- [PAGE EXCERPT]:
++++++++++
Right now, I see two possible solutions:


  1. Store the notebooks in a different format and only convert them to notebooks and run them (for the actual website content with cell outputs / images) in CI

One option that I see is notedown, which has a markdown format that converts pretty nicely to/from ipynb format.

Big drawback is that contributors will likely be working in jupyter and then would have to convert to markdown themselves and drop those changed markdown files into the repo and commit them. So, I guess this introduces just different hurdles in the contribution process.


  1. Store the notebooks stripped of all output in the repo, and only execute the notebooks during CI and commit the notebooks including the output in a different location (either in a separate folder in the repo -- or ideally only in the gh-pages branch)

This has the advantage that users can still directly work in the repo and using jupyter, but will get confronted with only minimal diffs of their actual changes.
++++++++++
- [SET PROBLEM A]: In the forum excerpt, which tool is named as having a markdown format that converts well to and from ipynb?
The forum excerpt and the rows come from unrelated sources.

(Text and element location records)
++++++++++
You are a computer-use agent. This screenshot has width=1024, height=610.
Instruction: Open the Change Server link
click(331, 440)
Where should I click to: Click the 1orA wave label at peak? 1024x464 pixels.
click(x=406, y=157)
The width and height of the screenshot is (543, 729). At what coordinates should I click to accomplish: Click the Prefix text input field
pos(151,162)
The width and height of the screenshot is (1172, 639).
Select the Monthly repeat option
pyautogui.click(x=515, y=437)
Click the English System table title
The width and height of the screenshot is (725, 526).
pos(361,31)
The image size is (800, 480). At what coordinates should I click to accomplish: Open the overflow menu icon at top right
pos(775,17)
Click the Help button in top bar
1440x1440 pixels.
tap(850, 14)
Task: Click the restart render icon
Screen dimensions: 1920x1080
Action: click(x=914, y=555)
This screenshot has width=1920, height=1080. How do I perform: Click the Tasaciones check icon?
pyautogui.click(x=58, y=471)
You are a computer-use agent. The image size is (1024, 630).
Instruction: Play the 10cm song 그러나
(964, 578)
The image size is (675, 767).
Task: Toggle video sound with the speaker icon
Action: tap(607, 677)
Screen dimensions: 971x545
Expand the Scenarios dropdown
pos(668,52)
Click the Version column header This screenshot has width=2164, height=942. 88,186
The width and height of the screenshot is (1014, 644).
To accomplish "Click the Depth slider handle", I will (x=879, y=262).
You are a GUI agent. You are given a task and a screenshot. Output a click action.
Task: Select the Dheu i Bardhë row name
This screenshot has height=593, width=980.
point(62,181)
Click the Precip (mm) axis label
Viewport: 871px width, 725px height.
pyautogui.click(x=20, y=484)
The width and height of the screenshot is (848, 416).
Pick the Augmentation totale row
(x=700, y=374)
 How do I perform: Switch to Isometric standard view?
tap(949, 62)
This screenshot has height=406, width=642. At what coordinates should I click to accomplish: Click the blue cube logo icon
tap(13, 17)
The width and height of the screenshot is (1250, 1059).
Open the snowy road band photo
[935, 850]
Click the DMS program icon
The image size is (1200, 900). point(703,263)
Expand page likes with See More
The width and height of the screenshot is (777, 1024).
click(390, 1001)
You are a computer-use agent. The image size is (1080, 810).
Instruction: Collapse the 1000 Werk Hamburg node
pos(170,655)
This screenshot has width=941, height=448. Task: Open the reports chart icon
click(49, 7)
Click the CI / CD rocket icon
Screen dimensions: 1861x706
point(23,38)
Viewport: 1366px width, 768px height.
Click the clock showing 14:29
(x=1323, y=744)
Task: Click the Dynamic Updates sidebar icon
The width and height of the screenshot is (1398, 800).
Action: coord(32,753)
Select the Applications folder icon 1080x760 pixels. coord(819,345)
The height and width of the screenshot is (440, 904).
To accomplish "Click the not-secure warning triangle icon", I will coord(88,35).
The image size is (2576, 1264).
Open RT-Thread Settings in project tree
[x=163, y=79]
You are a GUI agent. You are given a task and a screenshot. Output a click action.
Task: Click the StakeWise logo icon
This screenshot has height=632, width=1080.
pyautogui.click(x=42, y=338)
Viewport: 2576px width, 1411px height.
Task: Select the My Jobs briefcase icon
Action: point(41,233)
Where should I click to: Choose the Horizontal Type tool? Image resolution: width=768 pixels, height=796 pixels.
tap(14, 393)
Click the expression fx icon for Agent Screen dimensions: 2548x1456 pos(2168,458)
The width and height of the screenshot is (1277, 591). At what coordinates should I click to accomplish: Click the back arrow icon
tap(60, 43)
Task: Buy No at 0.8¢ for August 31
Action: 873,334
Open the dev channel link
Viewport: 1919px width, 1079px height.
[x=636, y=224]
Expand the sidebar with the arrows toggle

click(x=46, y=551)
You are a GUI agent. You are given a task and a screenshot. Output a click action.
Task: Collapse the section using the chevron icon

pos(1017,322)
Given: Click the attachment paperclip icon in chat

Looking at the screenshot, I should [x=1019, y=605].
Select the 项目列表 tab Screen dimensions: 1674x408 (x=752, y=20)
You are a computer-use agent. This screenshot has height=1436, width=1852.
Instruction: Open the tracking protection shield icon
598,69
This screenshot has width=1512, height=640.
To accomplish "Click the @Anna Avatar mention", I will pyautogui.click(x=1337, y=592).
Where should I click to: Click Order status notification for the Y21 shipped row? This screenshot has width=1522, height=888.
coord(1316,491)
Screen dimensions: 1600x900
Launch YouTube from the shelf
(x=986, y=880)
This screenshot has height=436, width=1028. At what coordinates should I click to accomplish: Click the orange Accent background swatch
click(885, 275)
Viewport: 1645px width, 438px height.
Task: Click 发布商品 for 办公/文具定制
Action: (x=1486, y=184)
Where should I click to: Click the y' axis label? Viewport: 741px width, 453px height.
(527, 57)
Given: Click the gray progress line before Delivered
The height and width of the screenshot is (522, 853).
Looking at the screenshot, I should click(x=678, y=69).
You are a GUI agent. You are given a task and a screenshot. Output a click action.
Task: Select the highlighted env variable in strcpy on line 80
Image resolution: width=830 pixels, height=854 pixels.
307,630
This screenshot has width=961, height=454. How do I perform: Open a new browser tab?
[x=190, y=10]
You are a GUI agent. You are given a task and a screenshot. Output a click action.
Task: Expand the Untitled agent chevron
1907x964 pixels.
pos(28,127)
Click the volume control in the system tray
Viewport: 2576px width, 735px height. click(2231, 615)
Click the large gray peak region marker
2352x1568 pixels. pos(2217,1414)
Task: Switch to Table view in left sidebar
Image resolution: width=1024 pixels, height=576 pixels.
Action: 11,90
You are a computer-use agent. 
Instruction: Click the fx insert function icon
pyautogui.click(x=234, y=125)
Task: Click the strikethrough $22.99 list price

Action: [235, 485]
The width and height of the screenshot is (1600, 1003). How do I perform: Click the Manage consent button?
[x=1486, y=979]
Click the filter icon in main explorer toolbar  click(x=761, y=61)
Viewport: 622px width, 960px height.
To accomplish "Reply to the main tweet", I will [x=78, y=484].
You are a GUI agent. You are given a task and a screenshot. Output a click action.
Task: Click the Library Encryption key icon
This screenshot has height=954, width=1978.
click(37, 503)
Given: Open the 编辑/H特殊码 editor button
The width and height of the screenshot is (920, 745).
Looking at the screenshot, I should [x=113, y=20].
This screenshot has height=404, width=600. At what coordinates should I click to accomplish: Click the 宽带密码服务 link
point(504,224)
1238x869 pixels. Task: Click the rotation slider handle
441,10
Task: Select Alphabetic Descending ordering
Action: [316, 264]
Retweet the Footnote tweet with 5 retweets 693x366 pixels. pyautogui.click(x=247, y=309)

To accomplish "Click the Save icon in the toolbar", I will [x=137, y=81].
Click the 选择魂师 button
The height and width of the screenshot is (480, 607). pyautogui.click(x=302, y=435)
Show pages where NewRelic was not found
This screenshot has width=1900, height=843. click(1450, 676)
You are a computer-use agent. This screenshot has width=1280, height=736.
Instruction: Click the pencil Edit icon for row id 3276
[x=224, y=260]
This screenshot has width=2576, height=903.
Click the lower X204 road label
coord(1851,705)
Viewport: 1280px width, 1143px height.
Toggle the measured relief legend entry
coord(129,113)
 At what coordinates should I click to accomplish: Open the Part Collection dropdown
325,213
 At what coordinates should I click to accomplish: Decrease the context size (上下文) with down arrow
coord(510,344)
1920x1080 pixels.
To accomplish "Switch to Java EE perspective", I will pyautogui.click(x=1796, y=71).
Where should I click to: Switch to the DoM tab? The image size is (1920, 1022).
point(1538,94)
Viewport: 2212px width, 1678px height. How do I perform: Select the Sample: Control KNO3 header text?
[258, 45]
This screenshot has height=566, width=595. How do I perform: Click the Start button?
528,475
++++++++++
- [SET PROBLEM B]: Format the stretch of rows from the line containing "Click the 选择魂师 button" through the line containing "will pyautogui.click(x=1796, y=71)." as a Markdown table with the columns Line and Text, numbering each line and leaving out blank lines.

- [FULL OUTPUT A]: Notedown.

- [FULL OUTPUT B]:
| Line | Text |
|---|---|
| 1 | Click the 选择魂师 button |
| 2 | The height and width of the screenshot is (480, 607). pyautogui.click(x=302, y=435) |
| 3 | Show pages where NewRelic was not found |
| 4 | This screenshot has width=1900, height=843. click(1450, 676) |
| 5 | You are a computer-use agent. This screenshot has width=1280, height=736. |
| 6 | Instruction: Click the pencil Edit icon for row id 3276 |
| 7 | [x=224, y=260] |
| 8 | This screenshot has width=2576, height=903. |
| 9 | Click the lower X204 road label |
| 10 | coord(1851,705) |
| 11 | Viewport: 1280px width, 1143px height. |
| 12 | Toggle the measured relief legend entry |
| 13 | coord(129,113) |
| 14 |  At what coordinates should I click to accomplish: Open the Part Collection dropdown |
| 15 | 325,213 |
| 16 |  At what coordinates should I click to accomplish: Decrease the context size (上下文) with down arrow |
| 17 | coord(510,344) |
| 18 | 1920x1080 pixels. |
| 19 | To accomplish "Switch to Java EE perspective", I will pyautogui.click(x=1796, y=71). |